By John Hopkins
"He thought his happiness was complete when, as he meandered aimlessly along, suddenly he stood by the edge of a full-fed river. Never in his life had he seen a river before - this sleek, sinuous, full-bodied animal, chasing and chuckling, gripping things with a gurgle and leaving them with a laugh, to fling itself on fresh playmates that shook themselves free, and were caught and held again... The Mole was bewitched, entranced, fascinated... he sat on the bank, while the river still chattered on to him, a babbling procession of the best stories in the world, sent from the heart of the earth to be told at last to the insatiable sea." -- From `The Wind in the Willows,' by Kenneth Grahame
The fabulous thing about traveling on the river is that no matter how many times you cover the identical stretch of water it is never the same twice. Currents, wind, changing water levels – all conspire to alter the character of the river from day to day, or even within a day. A stretch of highway will look and feel the same from the comfort of your car day after day, but a stretch of river in a canoe or kayak can always throw up a surprise.

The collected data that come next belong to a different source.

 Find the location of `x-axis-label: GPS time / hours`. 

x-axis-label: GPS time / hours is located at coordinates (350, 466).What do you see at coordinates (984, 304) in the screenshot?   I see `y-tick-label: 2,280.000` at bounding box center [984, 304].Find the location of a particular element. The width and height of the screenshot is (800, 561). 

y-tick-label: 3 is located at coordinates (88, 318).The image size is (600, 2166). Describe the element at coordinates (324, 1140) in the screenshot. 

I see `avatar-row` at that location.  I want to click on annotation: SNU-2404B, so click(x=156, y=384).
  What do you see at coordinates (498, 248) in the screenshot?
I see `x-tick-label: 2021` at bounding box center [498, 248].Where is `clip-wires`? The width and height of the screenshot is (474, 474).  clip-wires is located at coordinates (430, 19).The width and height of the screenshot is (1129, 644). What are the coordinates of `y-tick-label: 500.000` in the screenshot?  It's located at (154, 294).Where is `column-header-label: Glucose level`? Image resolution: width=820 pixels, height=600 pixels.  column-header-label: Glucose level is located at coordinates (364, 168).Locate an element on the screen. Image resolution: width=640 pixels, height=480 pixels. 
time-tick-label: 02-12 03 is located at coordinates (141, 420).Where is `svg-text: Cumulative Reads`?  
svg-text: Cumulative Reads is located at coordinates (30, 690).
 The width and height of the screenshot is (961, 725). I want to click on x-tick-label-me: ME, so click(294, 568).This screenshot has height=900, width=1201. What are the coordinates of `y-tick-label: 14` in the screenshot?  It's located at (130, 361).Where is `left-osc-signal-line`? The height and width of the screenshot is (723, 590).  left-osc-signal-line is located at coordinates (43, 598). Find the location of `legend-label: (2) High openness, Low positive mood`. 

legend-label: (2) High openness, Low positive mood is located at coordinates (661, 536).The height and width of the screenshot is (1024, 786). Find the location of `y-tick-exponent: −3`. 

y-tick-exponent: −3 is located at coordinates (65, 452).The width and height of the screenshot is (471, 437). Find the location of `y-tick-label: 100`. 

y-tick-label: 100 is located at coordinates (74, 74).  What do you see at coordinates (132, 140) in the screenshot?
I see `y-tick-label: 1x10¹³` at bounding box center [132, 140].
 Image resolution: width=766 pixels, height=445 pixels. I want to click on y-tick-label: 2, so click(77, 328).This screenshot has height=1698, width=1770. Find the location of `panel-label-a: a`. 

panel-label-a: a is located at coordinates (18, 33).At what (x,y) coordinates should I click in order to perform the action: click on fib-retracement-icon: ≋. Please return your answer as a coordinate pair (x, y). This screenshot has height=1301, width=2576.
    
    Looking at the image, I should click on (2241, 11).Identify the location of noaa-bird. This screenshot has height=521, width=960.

Nancy and I spent almost every day on the river this summer, either in canoe or kayak, and we both agreed that at no point did we feel bored, even though we were traveling along the same stretch of water most of the time.
It is this changing, sometimes unpredictable nature of the river that gives fresh perspective to the adage: "It is not the destination, but the journey." Our expeditions were almost always leisurely, with no set speed or timeline in mind. We traveled as quickly or slowly as we liked, and returned home when the mood suited us. The satisfaction in our trips came not from the distance we traveled, but what we experienced along the way.
In fact, I found out that when the focus did change to the destination, suddenly the satisfaction of the journey seemed diminished. One Saturday morning I decided to kayak, on my own, as far up the river as I could get in two or three hours. My goal was to reach the lake that feeds our particular stretch of river. The trip was not nearly so satisfying. While I covered new territory that I hadn't seen before, I also felt I was missing things in my haste to get to the lake. Sometimes, as I came to a bend in the river, I found myself, almost unconsciously, paddling with extra exertion to try and get around the corner and see how much closer my destination was.
After a couple of hours I had come to a convenient landing point, close to the lake, and while I was pleased with my endurance and the distance I had covered, my paddle hadn't been quite as enriching as I had hoped.
Later, Nancy and I took the canoe on a similar route to that I had covered on my own, and she pointed out interesting natural features and riverfront properties I had missed on my solo run in the kayak. I noticed a couple of them were at curves in the river where I had been more preoccupied with going around the bend than taking in the scenery immediately surrounding me.
On another occasion we were in our kayaks together and Nancy was setting a leisurely pace while I was powering along as if I had an urgent appointment to make. She was ahead of me, and suddenly looked up, put a finger to her mouth and gave me a scornful look. She pointed to the reeds by the shore and there, not 10 feet from us, was a green heron, a magnificent looking bird neither of us had seen before.
At my "race pace" I would have swept right past the bird, not coming close to spotting it camouflaged in the shoreline vegetation. But Nancy, taking the time to observe the surroundings, had spotted it.
It was a good life lesson. We rush through our days, our weeks, our months and our years, focused on some destination in the future while we disregard the magic that is taking place in the present. We slog through our workday grind, anticipating the weekend, vacation, or perhaps even retirement, the same way I hustled my way around the bend in the river, trying to see what lay further down the path. Of course, when we do this we miss the green heron right in front of us.